● Directions
Retype the part of the data that opens with the line containing "Where should I" and runs through the end of the data, keeping every character unchanged.

● Stored records
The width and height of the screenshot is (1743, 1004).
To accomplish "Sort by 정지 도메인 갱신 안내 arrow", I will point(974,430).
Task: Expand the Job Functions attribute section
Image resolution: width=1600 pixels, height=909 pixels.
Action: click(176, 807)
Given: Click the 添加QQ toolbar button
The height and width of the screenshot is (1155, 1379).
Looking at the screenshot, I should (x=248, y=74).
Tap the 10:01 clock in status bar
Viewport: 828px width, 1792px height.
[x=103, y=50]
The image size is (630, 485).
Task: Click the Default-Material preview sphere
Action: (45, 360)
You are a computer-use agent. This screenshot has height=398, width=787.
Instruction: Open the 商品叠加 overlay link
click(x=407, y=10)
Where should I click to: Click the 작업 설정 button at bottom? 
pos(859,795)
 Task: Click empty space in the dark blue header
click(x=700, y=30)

● Exercise result
Where should I click to: Click the 작업 설정 button at bottom? 
pos(859,795)
 Task: Click empty space in the dark blue header
click(x=700, y=30)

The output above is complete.